ひとしきり話をして笑い合い、ふと会話が途切れる。
数秒の沈黙の後、ノルンちゃんが壁にかかっているガス灯に、ちらりと目を向けた。
「……コウジさん。明かりを消していただいてもよろしいでしょうか?」
少し照れくさそうな口調で、ノルンちゃんが言う。
「あ、うん」
俺は立ち上がり、ガス灯へと向かう。
ガス灯のツマミを捻って、火を消した。
光源は窓から差し込む月明かりのみとなり、かなり薄暗い。
「コウジさん」
呼びかけに振り返ると、すぐ目の前にノルンちゃんが立っていた。
ノルンちゃんが、まっすぐに俺を見つめる。
暗がりの中、彼女の綺麗な緑色の瞳に月明かりが反射して、美しく輝いていた。
「コウジさんの幸せが、私の幸せなのです。
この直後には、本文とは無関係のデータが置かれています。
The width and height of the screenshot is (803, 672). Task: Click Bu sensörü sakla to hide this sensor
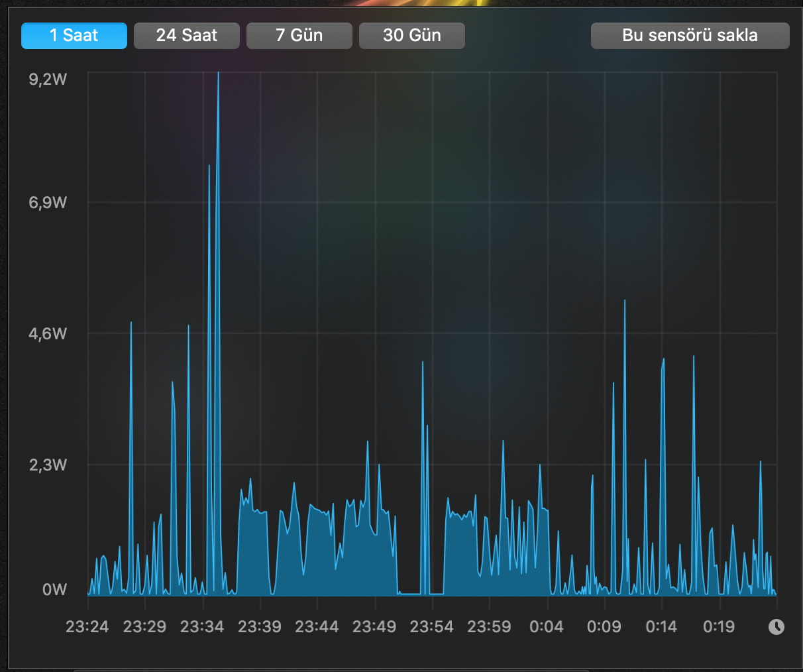(x=690, y=35)
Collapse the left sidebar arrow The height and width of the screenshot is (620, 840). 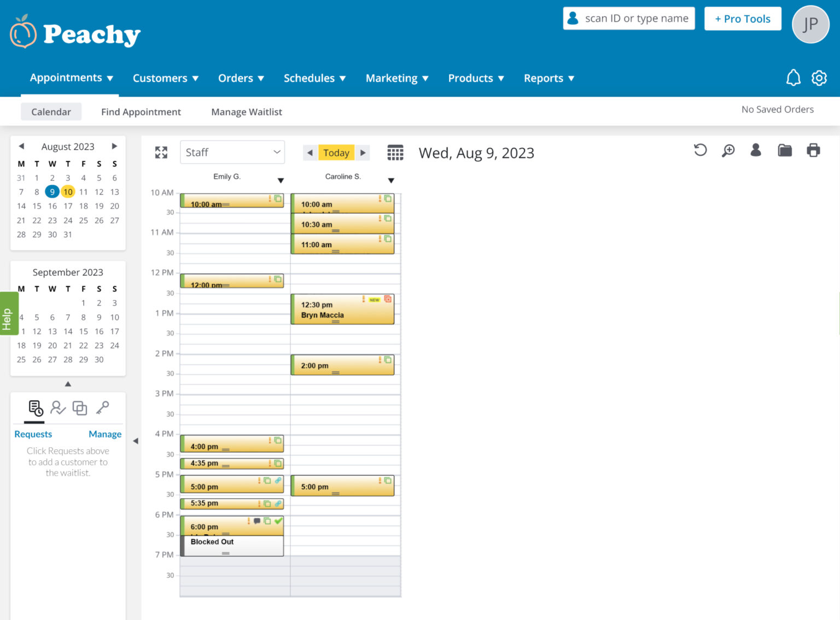136,441
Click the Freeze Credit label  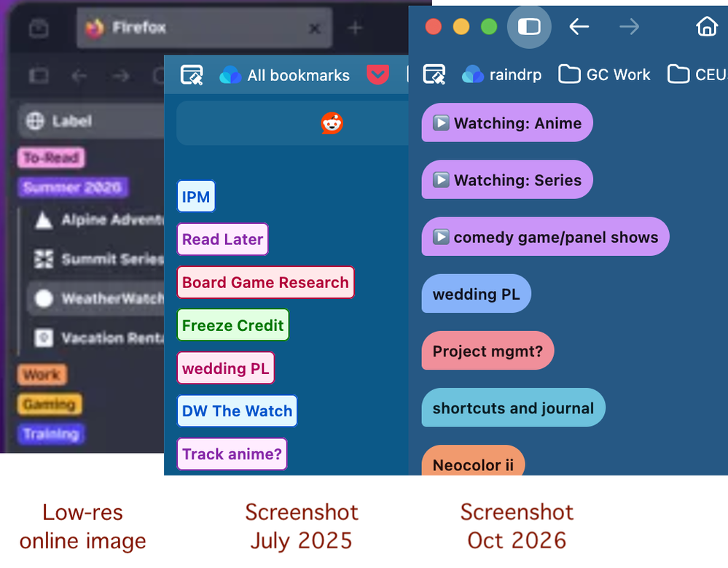[x=233, y=325]
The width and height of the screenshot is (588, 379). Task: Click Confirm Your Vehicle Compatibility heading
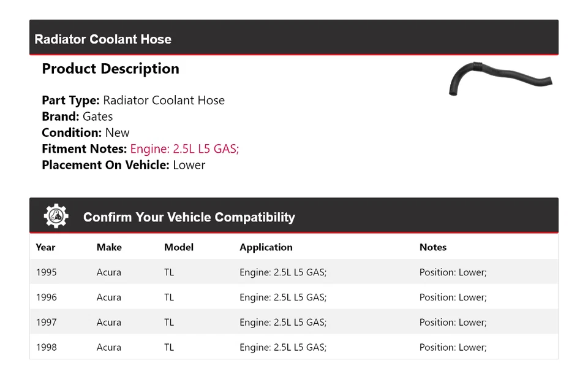tap(189, 217)
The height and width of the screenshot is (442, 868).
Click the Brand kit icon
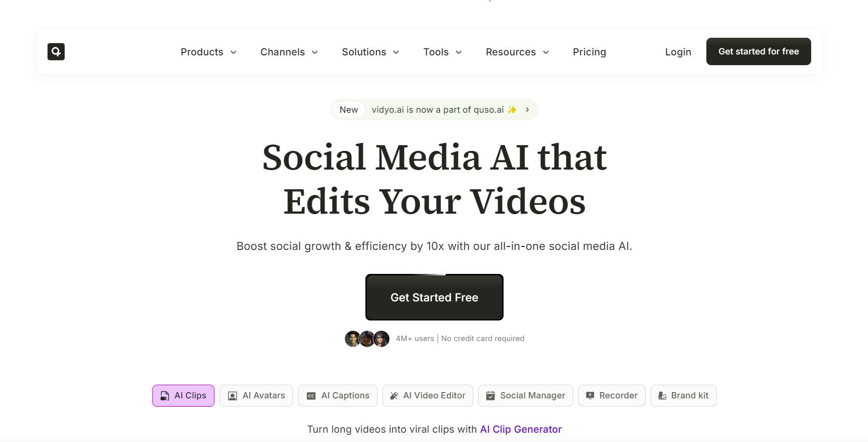pos(662,396)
そのために、私は存在しているのですよ」
ノルンちゃんが柔らかく微笑む。
月明かりに照らされた彼女の幻想的な美しさに、俺は思わず息を飲んだ。
「あなたのために作ったこの世界で、至高の幸せを享受しながら、共に永遠の時を過ごしましょう。悩みも、恐れも、苦痛もない、あなたの望む幸せだけが存在する、この理想郷で」
ノルンちゃんが、俺の首にその両腕を絡める。
いつもの彼女とはまったく違う妖艶な眼差しで、俺をじっと見つめるノルンちゃん。
その幻想的な美しさのなかに、どこか退廃的な危うさを感じてしまうのはなぜだろうか。
「終わらない夢を、私と一緒にいつまでも」
そう囁き、ノルンちゃんは俺に口づけをした。